Is there a limit to the number of coins you can hand over as payment?
Yes. Many countries prevent consumers from causing retail havoc by plonking a jar or bag of small change on a counter‚ and proceeding to count the coins‚ but few consumers are aware of how many are too many.
The issue has been highlighted in the UK media his week‚ thanks to the Essex bus driver who refused to allow Laura Pulley and her young daughter to travel on his bus because she tried to pay her 60p fare with too many pennies – about 25p’s worth.
The driver told her he was legally entitled to accept only 20p in pennies‚ and when she refused to get off the bus‚ he called the police. The policeman who responded gave Pulley the money in non-coppers and they got to ride on the bus.
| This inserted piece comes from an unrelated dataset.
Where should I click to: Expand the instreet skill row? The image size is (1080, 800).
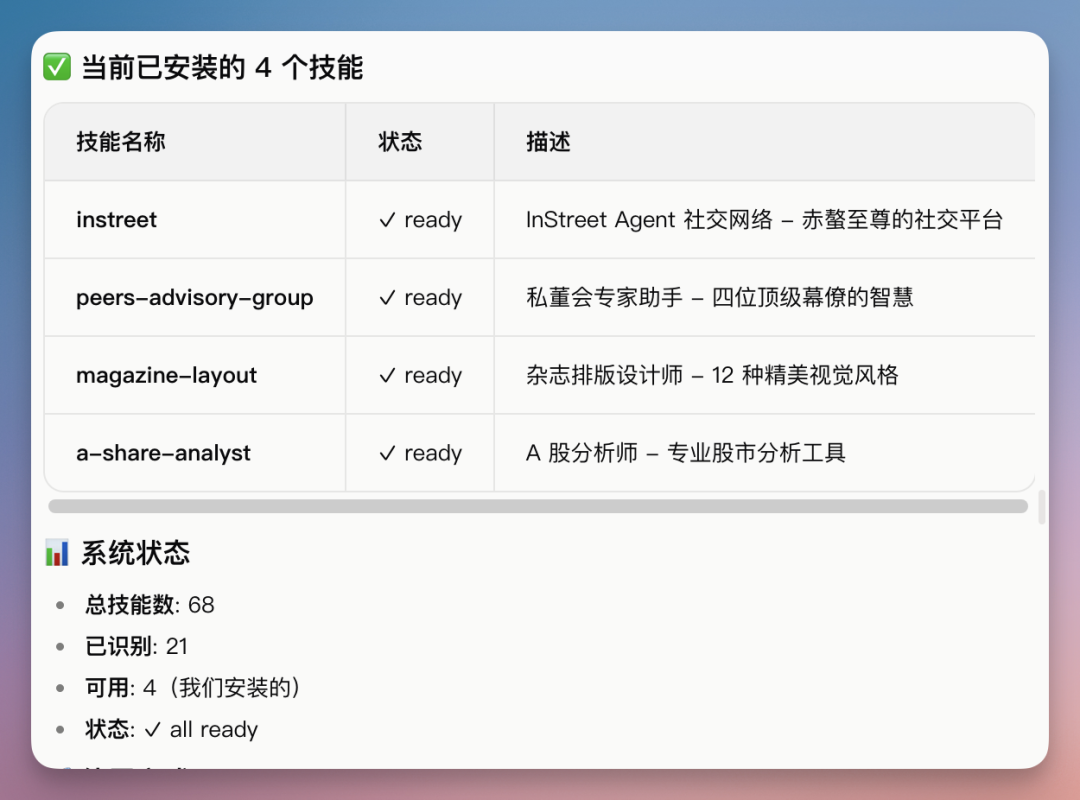116,219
“I’ve complained to the bus company as I would just expect the driver to use a bit of common sense‚” she was reported as saying. The bus company has since apologised.
So what law was that overzealous driver relying on?
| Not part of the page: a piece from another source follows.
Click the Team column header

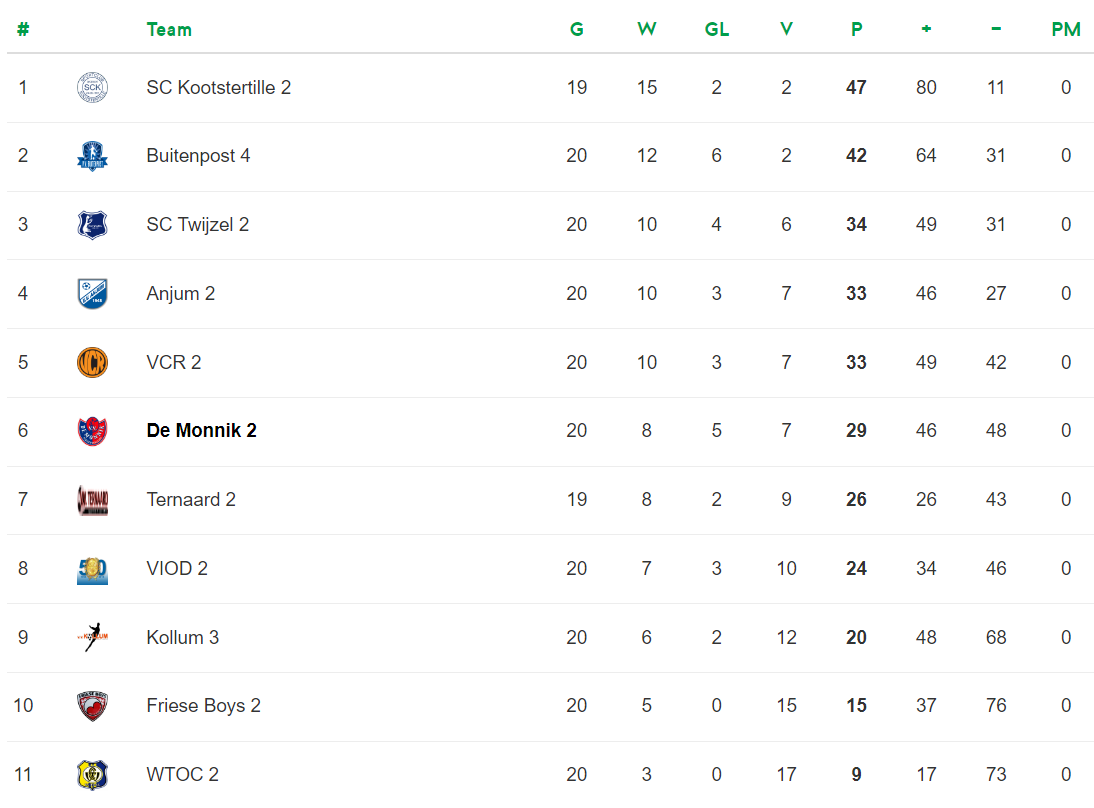169,30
The UK’s Coinage Act of 1971‚ which states that 1p and 2p coins are only legal tender up to a maximum of 20p for a single transaction‚ 5p and 10p coins only up to £5 and 50p pieces only up to £10.
South Africa’s Reserve Bank imposes similar limits on the amount of coins we consumers can pay with for each transaction.
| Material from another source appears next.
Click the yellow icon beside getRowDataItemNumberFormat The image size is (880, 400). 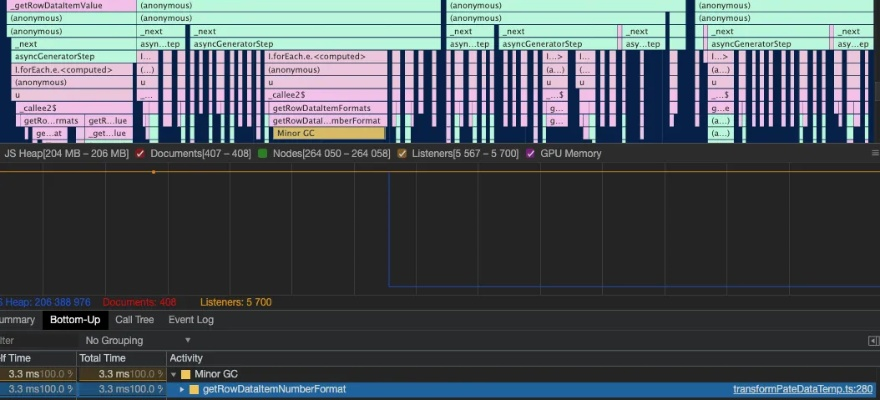point(195,389)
You can’t hand over more than ten 5 cent pieces per transaction‚ in other words‚ no more than 50 cents in 5 cent pieces.
If you’re paying with coins in denominations of between 10 and 50 cents‚ you can only tender up to R5 worth‚ and in the case of coins of R1 or higher‚ the limit is R50 worth.
About those 5 cent pieces – although the SA Mint stopped making them two years ago‚ they remain legal tender‚ along with all other coins no longer being minted.
But retailers regularly refuse to accept 5 cent pieces – any number – from consumers as payment.
If that happens to you‚ stand your ground and ask to see a manager. If they still refuse‚ report them to the Reserve Bank. The number to call is 0861 12 SARB (0861 12 7272).